Deva Victrix: outpost of the Roman Empire, bulwark against the raiding Brigantes and garrison home of the Legio XX Valeria Victrix. Nowadays known as Chester.
A day out in Chester offers the opportunity to explore the city: to walk its psychogeographical contours. I take the view that deliberately wandering in a state of disorientation can actually enhance one’s understanding of an urban landscape; that it can often provoke strange and unexpected insights at a subjective level. So, what better way to explore the Roman city of Chester than with a map of Rome.
Life can never be too disorientating.
Guy Debord
We begin our dérive at the Villa Borghese, near the Spanish Steps. It’s hard to bring an interpretive reading of the cityscape into focus with so many accumulated layers from nearly two thousand years of human activity in this place, one heaped upon the other. But the Roman city begins to articulate itself once we reach the city wall; a medieval top layer perched on the Roman bones beneath.

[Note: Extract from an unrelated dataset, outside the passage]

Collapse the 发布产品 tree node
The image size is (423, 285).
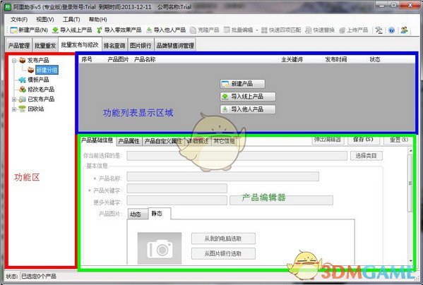[14, 61]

A Roman quay where the tidal River Dee once lapped at the city walls
We follow the Servian Wall to the Capitoline Hill and the Palazzo Venezia, notorious as the one time residence of Il Duce.
Mussolini era monumentalism perched on top of ancient Roman ruins
To the west of the city the Tiber acts as both a defensive line and a commercial artery.
View from Isola Tiberina
We walk through Chester, using a map of Rome as our guide, deliberately trying to subvert our experience of the city; and in doing so attempting to provoke an unconscious détournment in how we see the landscape about us.
A temple dedicated to Diana
We end our walk at the Colosseum, scene of gladiatorial combat. Chester’s amphitheatre these days borders a vast shopping precinct, another expression of the commodification of human desires.